How to complete this task: A single number is wanted: how many lines of the data include the string "agent".

The data:
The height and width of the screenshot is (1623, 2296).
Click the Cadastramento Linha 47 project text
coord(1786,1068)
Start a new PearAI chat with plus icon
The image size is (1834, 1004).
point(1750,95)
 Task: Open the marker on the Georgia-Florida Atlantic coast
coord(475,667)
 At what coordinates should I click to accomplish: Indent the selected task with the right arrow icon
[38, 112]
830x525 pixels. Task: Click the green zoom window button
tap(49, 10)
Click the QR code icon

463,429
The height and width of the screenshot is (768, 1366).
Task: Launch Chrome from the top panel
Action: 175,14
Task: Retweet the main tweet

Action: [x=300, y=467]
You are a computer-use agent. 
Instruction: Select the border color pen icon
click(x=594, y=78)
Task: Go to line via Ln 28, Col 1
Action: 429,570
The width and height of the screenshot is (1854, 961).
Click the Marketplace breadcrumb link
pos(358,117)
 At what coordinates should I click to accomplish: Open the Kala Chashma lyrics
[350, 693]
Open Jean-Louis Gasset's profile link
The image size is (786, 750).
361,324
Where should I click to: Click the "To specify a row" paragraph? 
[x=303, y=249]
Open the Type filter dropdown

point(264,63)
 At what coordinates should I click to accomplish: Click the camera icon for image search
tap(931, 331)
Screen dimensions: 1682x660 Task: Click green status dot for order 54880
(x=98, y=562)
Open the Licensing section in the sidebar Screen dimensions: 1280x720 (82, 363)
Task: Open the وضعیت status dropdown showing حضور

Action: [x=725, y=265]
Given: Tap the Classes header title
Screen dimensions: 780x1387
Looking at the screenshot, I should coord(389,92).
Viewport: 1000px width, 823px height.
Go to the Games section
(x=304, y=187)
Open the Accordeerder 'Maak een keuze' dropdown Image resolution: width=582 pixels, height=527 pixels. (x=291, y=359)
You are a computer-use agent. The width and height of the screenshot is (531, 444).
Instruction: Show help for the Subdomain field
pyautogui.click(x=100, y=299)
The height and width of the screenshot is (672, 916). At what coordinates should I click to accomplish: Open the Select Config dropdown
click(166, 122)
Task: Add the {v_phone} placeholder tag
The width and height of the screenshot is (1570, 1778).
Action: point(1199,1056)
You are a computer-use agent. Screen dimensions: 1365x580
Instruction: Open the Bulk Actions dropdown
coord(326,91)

Response to this task: 3